Given exercise:
Reproduce the data below word for word, starting with the line that contains "The image size is (640, 1138)." and going on through the line that contains "Action: (x=384, y=822)", and leave the pictures out of your answer.
-- start of Material --
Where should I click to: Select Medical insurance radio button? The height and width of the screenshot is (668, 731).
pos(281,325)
-- end of Material --
-- start of Material --
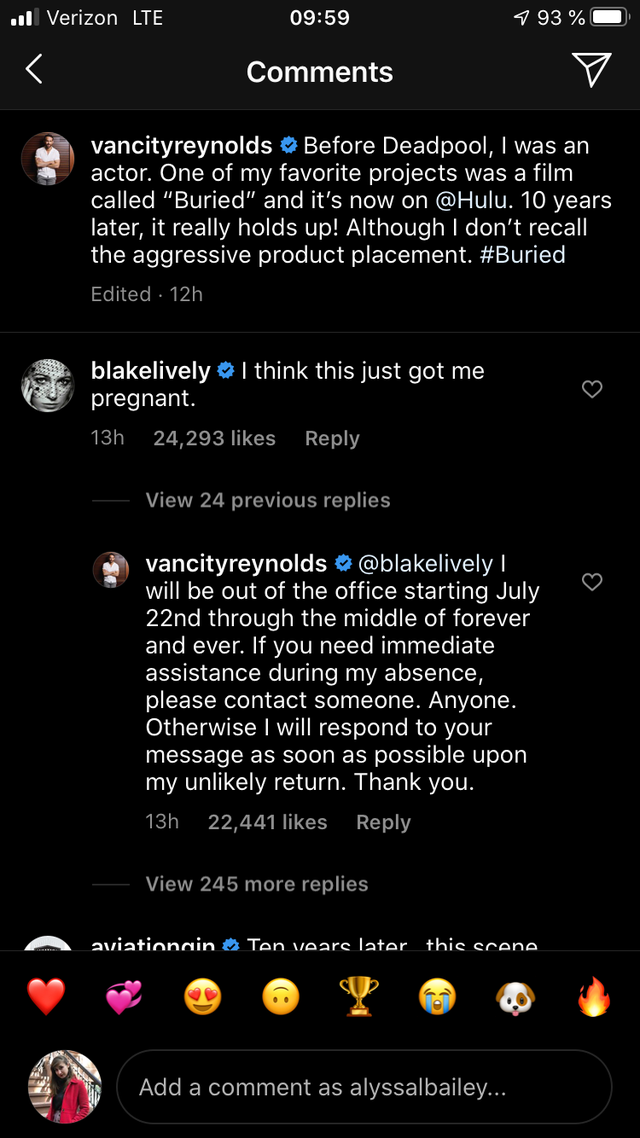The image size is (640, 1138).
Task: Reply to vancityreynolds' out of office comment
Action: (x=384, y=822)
-- end of Material --
Task solution:
The image size is (640, 1138).
Task: Reply to vancityreynolds' out of office comment
Action: (x=384, y=822)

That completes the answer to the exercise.